Thursday, January 12, 2012


Speaking of football…you weren't? Oh well, most others have been talking football for the last three days.

Starting with the BCS championship game on January 9:
Here's what happened in MY world during the game. Being a fan of the Alabama Crimson Tide, I was glued to my television when they first entered the stadium for warmup before the fans even arrived.

As they entered, the LSU players went running over, lined up and began posturing, puffing out their chests and trying to intimidate the Bama team. Considering this was over an hour until the fans started arriving, I thought it was a totally classless thing to do. The Bama players completely ignored them.
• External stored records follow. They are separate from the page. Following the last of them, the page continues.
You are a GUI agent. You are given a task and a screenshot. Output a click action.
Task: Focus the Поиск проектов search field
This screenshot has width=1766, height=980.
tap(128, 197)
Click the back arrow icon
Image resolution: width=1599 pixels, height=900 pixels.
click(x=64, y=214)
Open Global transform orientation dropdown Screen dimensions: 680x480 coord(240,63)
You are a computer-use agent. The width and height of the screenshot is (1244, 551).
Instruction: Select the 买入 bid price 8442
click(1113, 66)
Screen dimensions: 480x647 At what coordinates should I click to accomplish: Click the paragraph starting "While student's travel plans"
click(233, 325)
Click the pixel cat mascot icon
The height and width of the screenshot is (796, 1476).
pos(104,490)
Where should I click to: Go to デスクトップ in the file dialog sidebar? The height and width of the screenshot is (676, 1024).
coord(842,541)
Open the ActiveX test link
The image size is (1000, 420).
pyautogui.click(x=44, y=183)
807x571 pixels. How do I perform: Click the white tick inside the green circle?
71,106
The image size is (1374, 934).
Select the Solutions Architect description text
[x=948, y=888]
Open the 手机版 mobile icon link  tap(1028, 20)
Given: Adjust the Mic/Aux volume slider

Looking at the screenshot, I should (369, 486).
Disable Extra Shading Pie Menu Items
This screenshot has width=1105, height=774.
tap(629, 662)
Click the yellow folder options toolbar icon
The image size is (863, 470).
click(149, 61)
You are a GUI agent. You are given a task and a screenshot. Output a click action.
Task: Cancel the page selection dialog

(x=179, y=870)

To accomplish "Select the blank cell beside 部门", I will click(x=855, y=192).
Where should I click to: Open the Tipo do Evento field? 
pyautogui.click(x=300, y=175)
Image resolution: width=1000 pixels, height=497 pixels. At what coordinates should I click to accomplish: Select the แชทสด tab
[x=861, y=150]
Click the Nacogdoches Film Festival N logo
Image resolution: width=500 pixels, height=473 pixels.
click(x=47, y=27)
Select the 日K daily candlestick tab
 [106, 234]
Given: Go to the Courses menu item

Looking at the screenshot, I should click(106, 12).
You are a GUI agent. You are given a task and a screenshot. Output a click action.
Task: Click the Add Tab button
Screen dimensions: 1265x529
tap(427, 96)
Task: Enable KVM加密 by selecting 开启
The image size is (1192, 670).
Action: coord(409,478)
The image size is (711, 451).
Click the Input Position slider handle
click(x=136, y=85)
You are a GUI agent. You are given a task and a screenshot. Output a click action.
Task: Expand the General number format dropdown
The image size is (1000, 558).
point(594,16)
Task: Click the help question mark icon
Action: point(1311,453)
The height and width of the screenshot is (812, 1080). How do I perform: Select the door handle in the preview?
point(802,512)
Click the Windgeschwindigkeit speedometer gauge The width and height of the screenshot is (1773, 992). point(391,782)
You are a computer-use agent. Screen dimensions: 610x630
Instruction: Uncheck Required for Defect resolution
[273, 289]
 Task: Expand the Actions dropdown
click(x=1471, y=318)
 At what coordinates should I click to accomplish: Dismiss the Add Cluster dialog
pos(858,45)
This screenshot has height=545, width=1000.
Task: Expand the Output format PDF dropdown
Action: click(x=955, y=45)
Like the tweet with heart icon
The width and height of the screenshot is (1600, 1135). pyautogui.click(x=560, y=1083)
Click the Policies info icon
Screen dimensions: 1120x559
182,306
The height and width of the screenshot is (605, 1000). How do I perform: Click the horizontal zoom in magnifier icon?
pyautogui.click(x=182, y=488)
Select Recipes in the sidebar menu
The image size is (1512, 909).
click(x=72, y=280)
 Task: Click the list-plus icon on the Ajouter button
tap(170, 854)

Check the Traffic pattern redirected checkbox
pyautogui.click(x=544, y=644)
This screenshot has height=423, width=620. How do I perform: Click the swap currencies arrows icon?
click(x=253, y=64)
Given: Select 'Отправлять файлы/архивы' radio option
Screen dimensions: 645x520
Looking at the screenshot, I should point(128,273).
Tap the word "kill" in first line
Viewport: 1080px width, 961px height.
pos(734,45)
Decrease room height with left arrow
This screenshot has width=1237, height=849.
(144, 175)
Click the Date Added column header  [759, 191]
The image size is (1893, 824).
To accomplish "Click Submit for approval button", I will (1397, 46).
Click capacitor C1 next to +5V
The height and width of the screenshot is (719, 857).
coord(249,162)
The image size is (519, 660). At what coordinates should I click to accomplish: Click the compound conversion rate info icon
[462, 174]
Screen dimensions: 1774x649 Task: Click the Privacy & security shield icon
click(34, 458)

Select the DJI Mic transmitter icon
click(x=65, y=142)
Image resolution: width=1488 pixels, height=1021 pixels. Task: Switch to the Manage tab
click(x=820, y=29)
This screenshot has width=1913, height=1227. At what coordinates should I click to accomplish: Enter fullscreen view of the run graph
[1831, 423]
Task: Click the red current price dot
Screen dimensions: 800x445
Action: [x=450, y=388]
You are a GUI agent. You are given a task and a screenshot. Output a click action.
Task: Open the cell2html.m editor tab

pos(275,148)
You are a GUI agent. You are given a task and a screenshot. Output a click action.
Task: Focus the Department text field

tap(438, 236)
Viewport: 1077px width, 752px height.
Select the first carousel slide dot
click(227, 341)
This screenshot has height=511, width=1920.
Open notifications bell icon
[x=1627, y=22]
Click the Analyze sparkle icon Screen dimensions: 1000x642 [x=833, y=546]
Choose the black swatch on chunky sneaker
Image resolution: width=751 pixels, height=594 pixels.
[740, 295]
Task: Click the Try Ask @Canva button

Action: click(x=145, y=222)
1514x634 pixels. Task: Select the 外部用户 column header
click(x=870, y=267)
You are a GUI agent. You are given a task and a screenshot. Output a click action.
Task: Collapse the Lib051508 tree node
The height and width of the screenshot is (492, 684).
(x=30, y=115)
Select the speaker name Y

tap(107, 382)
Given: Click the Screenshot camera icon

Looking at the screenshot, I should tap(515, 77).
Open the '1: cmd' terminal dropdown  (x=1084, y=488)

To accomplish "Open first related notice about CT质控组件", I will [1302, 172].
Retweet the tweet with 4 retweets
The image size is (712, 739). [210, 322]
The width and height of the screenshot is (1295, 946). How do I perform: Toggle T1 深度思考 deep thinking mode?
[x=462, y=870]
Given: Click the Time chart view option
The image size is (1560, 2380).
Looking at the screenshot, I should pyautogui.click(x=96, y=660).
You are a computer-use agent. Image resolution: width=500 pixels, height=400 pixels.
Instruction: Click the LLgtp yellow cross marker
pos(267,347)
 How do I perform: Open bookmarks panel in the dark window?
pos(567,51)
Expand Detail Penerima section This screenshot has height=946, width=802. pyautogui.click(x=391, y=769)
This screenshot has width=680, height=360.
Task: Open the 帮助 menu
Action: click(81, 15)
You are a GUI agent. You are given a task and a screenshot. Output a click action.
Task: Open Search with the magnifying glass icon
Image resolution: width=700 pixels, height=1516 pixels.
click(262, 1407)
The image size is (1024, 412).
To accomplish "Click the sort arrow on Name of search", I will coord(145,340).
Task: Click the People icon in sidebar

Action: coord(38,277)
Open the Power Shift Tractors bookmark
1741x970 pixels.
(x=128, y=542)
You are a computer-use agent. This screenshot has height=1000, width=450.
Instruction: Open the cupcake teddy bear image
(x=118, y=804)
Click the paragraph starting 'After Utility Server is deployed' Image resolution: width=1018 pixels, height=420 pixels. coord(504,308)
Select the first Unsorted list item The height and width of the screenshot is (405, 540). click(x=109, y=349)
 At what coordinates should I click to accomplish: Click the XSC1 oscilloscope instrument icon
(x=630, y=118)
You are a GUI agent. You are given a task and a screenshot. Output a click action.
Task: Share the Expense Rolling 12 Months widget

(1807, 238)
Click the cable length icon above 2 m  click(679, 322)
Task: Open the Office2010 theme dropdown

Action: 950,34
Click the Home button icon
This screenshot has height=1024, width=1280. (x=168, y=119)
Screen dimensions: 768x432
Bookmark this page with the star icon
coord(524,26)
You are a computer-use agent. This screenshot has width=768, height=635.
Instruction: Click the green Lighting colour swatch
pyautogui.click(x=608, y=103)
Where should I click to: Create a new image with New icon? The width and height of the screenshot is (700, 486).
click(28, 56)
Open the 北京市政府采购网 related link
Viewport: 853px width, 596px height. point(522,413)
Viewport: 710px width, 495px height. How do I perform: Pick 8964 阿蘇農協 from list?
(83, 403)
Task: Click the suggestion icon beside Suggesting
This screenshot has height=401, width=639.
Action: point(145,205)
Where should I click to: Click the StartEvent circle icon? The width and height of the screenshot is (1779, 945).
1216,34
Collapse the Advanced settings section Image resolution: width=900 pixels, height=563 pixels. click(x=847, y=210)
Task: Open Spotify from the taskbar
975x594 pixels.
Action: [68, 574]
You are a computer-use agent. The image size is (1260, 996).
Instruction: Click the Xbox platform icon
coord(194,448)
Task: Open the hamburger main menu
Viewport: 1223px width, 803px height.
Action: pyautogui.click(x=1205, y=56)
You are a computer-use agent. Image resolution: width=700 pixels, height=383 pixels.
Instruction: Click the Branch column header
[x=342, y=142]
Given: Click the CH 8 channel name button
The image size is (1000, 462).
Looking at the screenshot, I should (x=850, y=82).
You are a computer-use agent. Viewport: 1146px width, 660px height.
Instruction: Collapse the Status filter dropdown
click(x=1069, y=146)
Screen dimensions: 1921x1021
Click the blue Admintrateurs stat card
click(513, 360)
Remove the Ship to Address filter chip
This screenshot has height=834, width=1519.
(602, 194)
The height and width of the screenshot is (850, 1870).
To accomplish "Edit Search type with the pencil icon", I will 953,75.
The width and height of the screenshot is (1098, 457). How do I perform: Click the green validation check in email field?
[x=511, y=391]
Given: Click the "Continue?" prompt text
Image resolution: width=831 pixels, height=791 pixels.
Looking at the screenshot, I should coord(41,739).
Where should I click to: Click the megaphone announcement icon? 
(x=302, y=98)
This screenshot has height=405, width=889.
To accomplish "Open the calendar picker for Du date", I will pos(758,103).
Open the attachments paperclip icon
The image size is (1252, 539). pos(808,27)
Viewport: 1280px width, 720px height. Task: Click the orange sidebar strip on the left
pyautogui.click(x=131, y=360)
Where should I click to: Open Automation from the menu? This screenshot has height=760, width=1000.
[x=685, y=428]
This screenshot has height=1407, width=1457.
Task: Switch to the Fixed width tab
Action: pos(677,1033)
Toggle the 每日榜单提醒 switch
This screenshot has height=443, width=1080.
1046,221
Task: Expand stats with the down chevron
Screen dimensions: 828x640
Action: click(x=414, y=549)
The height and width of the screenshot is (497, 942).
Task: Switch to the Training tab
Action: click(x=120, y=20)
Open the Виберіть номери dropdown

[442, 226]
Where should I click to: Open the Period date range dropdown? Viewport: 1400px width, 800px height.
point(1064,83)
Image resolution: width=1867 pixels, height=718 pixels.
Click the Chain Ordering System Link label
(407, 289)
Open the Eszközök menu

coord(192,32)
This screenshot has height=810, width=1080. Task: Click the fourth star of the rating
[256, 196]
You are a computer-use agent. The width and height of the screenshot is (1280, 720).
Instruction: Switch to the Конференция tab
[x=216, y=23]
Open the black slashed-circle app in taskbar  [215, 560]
Then it was game time. When the Crimson Tide ran onto the field, the LSU fans began to boo. When the LSU team entered, I heard not a single disrespectful boo from Bama fans. So what did it prove? It proved the LSU team and it's fans have absolutely no class.

When Bama coach Nick Saban entered, he made a point of walking around the LSU coach from a distance. My opinion is Saban was not giving the LSU coach a chance to start some kind of crap.

Crap trickling downhill is true. I can't imagine Coach Saban tolerating that kind of behavior from his players or the fans. He'd be all over them like white on rice and I'm proud of the Crimson Tide's ethics and behavior.

Usually I probably would stop watching a game that was an obviously going to be a humiliation to a team, like this one was to LSU. Not this time. After the arrogance and bad sportsmanship I witnessed, you couldn't have pried me away from that game.

Ordinarily I get pretty vocal during a game, cheering on my team. Even when I'm alone I really get into the game. Can't help myself.

Not this time though. I couldn't cheer because I spent the whole game rolling with laughter, as LSU's team, who had been so rude only an hour before, stood with this look of horror on their faces as they realized the Tide was rolling all over them and there wasn't a thing they could do to stop it. It was the first championship game I've ever seen where the supposedly #1 teams was stomped into the dirt, only got over the 50 years line once, immediately got the ball intercepted and came out of the game with a score of zero.

Coach Saban proved he deserved the Crystal Football. Congratulations to the Crimson Tide. You make your fans proud to say "ROLL TIDE!"